Diagnosis of idiopathic normal pressure hydrocephalus is supported by MRI-based scheme: a prospective cohort study

Masaaki Hashimoto, Masatsune Ishikawa, Etsuro Mori, Nobumasa Kuwana, Study of INPH on neurological improvement (SINPHONI), Masaaki Hashimoto, Masatsune Ishikawa, Etsuro Mori, Nobumasa Kuwana, Study of INPH on neurological improvement (SINPHONI)

Abstract

Background: Idiopathic normal pressure hydrocephalus (iNPH) is a treatable neurological syndrome in the elderly. Although the magnetic resonance imaging (MRI) findings of tight high-convexity and medial subarachnoid spaces and the ventriculo-peritoneal (VP) shunt with programmable valve are reportedly useful for diagnosis and treatment, respectively, their clinical significance remains to be validated. We conducted a multicenter prospective study (Study of Idiopathic Normal Pressure Hydrocephalus on Neurological Improvement: SINPHONI) to evaluate the utility of the MRI-based diagnosis for determining the 1-year outcome after VP shunt with the Codman-Hakim programmable valve.

Methods: Twenty-six centers in Japan were involved in this study. Patients aged between 60 and 85 years with one or more of symptoms (gait, cognitive, and urinary problems) and MRI evidence of ventriculomegaly and tight high-convexity and medial subarachnoid spaces received VP shunt using the height/weight-based valve pressure-setting scheme. The primary endpoint was a favorable outcome (improvement of one level or more on the modified Rankin Scale: mRS) at one year after surgery, and the secondary endpoints included improvement of one point or more on the total score of the iNPH grading scale. Shunt responder was defined by more than one level on mRS at any evaluation point in one year.

Results: The full analysis set included 100 patients. A favorable outcome was achieved in 69.0% and 80.0% were shunt responders. When measured with the iNPH grading scale, the one-year improvement rate was 77.0%, and response to the surgery at any evaluation point was detected in 89.0%. Serious adverse events were recorded in 15 patients, three of which were events related to surgery or VP shunt. Subdural effusion and orthostatic headache were reported as non-serious shunt-related adverse events, which were well controlled with readjustment of pressure.

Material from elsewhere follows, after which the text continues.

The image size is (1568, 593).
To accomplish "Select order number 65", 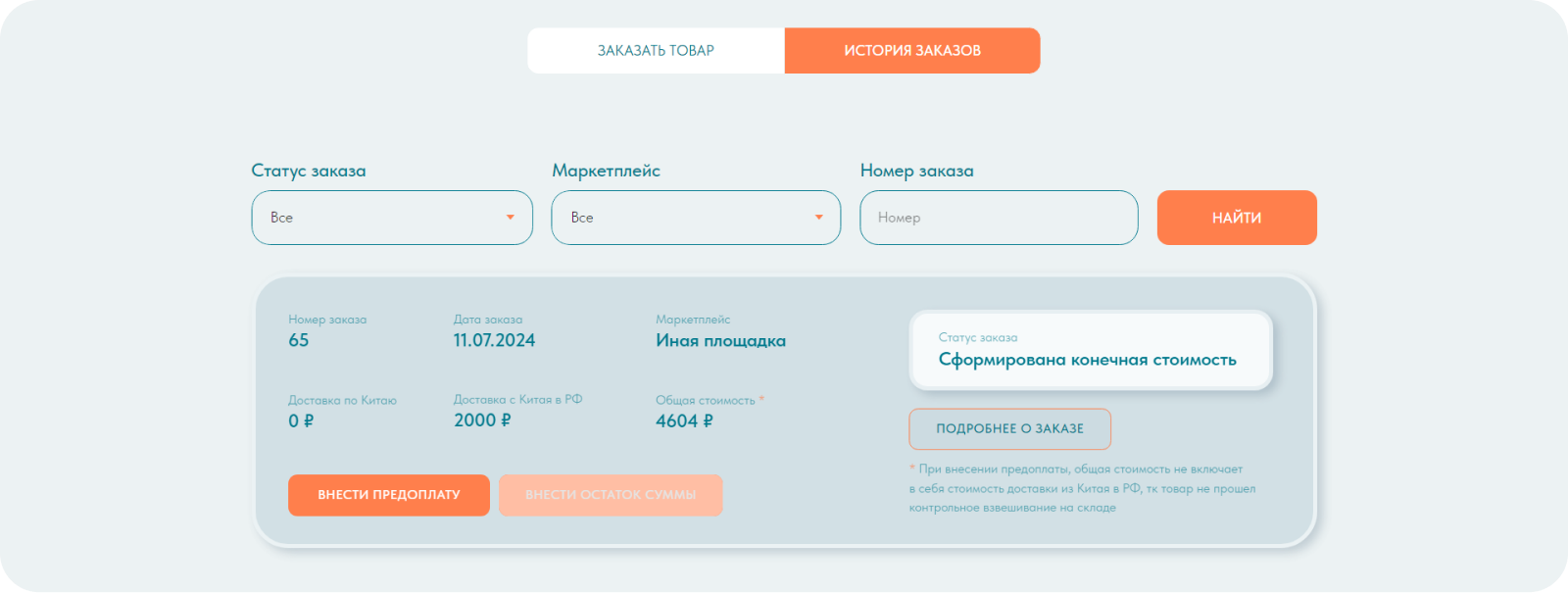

Conclusions: The MRI-based diagnostic scheme is highly useful. Tight high-convexity and medial subarachnoid spaces, and enlarged Sylvian fissures with ventriculomegaly, defined as disproportionately enlarged subarachnoid-space hydrocephalus (DESH), are worthwhile for the diagnosis of iNPH. This study is registered with ClinicalTrials.gov, number NCT00221091.

Figures

Figure 1
Figure 1
Typical iNPH findings on MRI. Illustrative coronal sections of coronal T1-weighted images selected from an included patient showing enlarged ventricles (*), tight high-convexity and medial surface subarachnoid spaces (oval ring), and expanded Sylvian fissures (arrow).
Figure 2
Figure 2
Trial profile showing flow chart of patient numbers from initial screening to final analysis.
Figure 3
Figure 3
Two cases excluded by the central MRI review. MRIs of two illustrative cases excluded by the central MRI review board because of deviation from the pre-set MRI criteria. Note the enlarged subarachnoid spaces (arrow) proportionate to ventriculomegaly indicating brain atrophy (A), and the open high-convexity and medial subarachnoid spaces (arrow) despite disproportionately expanded ventricles (*) suggesting chronic occlusive hydrocephalus (B).
Figure 4
Figure 4
Bar chart showing the distribution of Evans' index in the patient population. The mean Evans' index was 35.6 ± 4.0% ranging 0.30 to 0.48, which indicated that the dilation of lateral ventricle in this group was mild to moderate, and marked dilation was rare.
Figure 5
Figure 5
Dilatation of Sylvian fissures. A) Illustrative MRI sections showing the variable size of Sylvian fissure. A: narrowing, B: normal, C: mildly-moderately enlarged, D: highly enlarged, A (C): Arrow indicating focal sulcal dilatation. B) Bar chart showing patient distribution of the four dilation categories described above. The Sylvian fissures were dilated in 96% of patients.
Figure 6
Figure 6
Flow chart showing the outcome for all patients analysed. There were 80 shunt responders with 69 having a favourable outcome. There were 20 non-responders, 12 of which had some adverse event. Serious adverse events are listed. * Functional improvement (≥ 1 improvement on mRS) at some point during one year. † Functional improvement (≥ 1 improvement on mRS) at one year. mRS: modified Rankin Scale. SAE: Serious adverse event. AE: Adverse event.
Figure 7
Figure 7
Bar charts of patients' functional status based on the modified Rankin scale (mRS). A: Distribution at baseline and one year. B: Change between baseline and one year.